December 26th brought us to some friends' place and more eating and visiting and chasing Maddy, this time with new and interesting people to meet. And a family friendly/kids welcome environment. Once more, Maddy did well except for the meltdown (again) as we were leaving. She started and the hostess asked "Whose children are crying?" Neil answered - "Mine." She started to look to see what other kids were crying - was it her daughter? And no. It was just Maddy, wailing at the decibel of a group of toddlers.

Between Christmas and New Years there was some illness, some cleaning/re-organizing and much staying home. And many delayed naps and crib-singing. However, the monumentous event was the delivery of Maddy's very first no-rails TODDLER BED. There was an aborted attempt to assemble it on Thursday December 29th but instead it was assembled on December 31st, while baba and dido took a kiddo out. And that night, with the crib shoved in the corner of her room, Maddy was ushered into her bed. A bed she was able to usher herself out of.

I think the outing/running around at the rec centre exhausted Maddy enough that she was pretty much out. That left baba & dido and Neil & I to sit around and polish off a bottle of non-alcoholic wine, eat too many chips coated in Helluva Good Dip and play cards. At about 10pm I had to check on Maddy. Had to see where she ended up. I have heard stories of kids falling asleep against the door of their room or in the closet or in the corner... I tiptoed in and found that stuffies had taken over her bed, namely a HUGE pink bear (about her size now) plus his friends. And I could not see Maddy. My heart jumped into my throat and I was about to start searching when I looked closer and saw... Maddy? Under the bears? I pulled off big pink bear and there she was, nestled under the toys (and not under her quilt). Teddies removed, blanket placed over her and she was out until 730am the next day! Night 1 of toddler bed was a complete success!

January 1st, nap one of the toddler bed. Naps that have been starting with up to HOURS of singing/playing. And? She did awesome. I asked her if she wanted a nap and she grabbed Odg and was crawling into bed. And hour later she awoke and we scored another victory! That night it was, again, easy to get her in. And Neil and I settled onto our respective couches and nosed around on our computers. And at about 10pm we heard "THUNK" and silence. We looked at each other and RAN to Maddy's room just as the cries started. The three of us sat on the floor, holding each other and trying to calm a crying Maddy. She just kept saying "Fall DOWN. Fall DOWN". Neil asked where it hurt and she pointed to her bed. And then crawled off our laps and into her bed, grabbed Odg and snuggled in. And fell back asleep. She was over it. We were still shell-shocked.

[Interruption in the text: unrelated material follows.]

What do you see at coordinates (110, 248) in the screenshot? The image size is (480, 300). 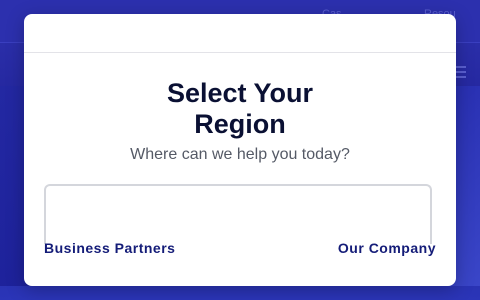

But another good night and we're on January 2nd 2012. After a relaxing morning we asked Maddy if she wanted her nap. She said "NYO!". We still ushered her in bed and Neil went to his computer and I went to our bed to finish my book (the Hunger Games trilogy? Amazing! Could not put it down.) Neil came upstaris and was talking on the phone as I read and listened to Maddy on the baby monitor. I listened to her talk and play. And... walk? And... a click? Click?! The door. I ran downstairs and found a smiling Maddy walking out of her room. Any attempts to restart her nap was answered with a firm "NYO!" So? We skipped her nap.

Skipped her NAP.

I was expecting a wailing melt-down of a child when we did a few errands. Nope. She was great. At dinner? She was happy. After dinner...? Just fine. A bath and bed a bit early and she was immediately asleep. I asked the all-knowing Facebook and my friends responded that some kids are ready to miss some (maybe not all) naps by age 2-ish. Maddy's age. Oy.

This holiday break was filled with fun and family and food. And a Maddy that is no longer my swaddled infant but a little girl in her toddler bed who many not need naps and is pretending as she plays and talking up a storm. My beautiful girl, baby no more.